Ever since Henry Ford adopted the eight-hour work day in 1926, it’s been the norm. On weekdays, expect to spend eight hours in the office. (Un)fortunately, not all hours are created equal, so don’t expect to put in a single eight-hour block of Work and call it a day.

Our brains are only good for about four hours of creative work each day. After that, you should work on tasks that don’t require high creative energy. In Rest: Why You Get More Done When You Work Less, Alex Soojung-Kim Pang studied the lives of some of the greatest minds in recent history and found a pattern. Two hours of creative work, a break, and two more hours of creative work. At that point, many would wrap things up and transition to leisure activities.

However much you’re trying to fit into your day, there’s a basic approach you should take so you can schedule a fully productive day without biting off more than you could possibly chew.

  1. Acknowledge your limits. You don’t have the same capacity for work every day. Maybe you’re recovering from a cold. Maybe you got a poor night’s sleep last night. Maybe you’ve just got a lot on your mind. If you’re not going to be at full strength today, that’s fine. Pushing hard will just burn you out faster. On the other hand, if you’re feeling great, step up and get ready to knock it out of the park.
  2. Look at your hard landscape. Any place you have promised your time to someone else is a commitment that needs to be honored. If you can’t say no to other people’s priorities, you’ll have no room for your own.
  3. Block out time for your routines, if you haven’t already done so. This might be as simple as not scheduling anything before 9am or after 7pm. Those hours are just off-limits.
  4. Create your prioritized task list for the day. What are your active goals and important projects for the week? What are your priorities for the day? Which tasks are critical (no more than 3)? Which tasks do you simply expect to accomplish? Which tasks could easily be deferred if necessary without consequence?
  5. Schedule those tasks on your calendar. Leave yourself margin. When your calendar is full, it’s full.

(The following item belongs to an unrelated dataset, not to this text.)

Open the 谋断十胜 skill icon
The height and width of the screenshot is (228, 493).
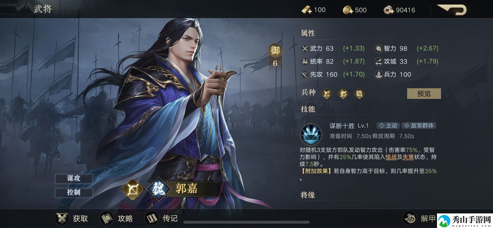pos(311,134)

Anything that’s left, defer, delegate, or eliminate.

Be flexible as the day goes. Adapt. Estimating how long a task is going to take—under ideal circumstances—is hard. If you’re off, you’re off. Expect it. Plan for it. Schedule your big rocks, then leave yourself margin.

The further down your prioritized list a task is, the more optional it is—the more likely it is you’re not going to get to it. That’s okay. Everything you did get done is more important than everything you didn’t get done. That’s a win.

Gradually, you’ll learn two things. First, your estimates will get more accurate; you’ll develop a better sense of how much work fits into a day. Second, you’ll get better at separating the productive work that moves you forward from the busy work that holds you back.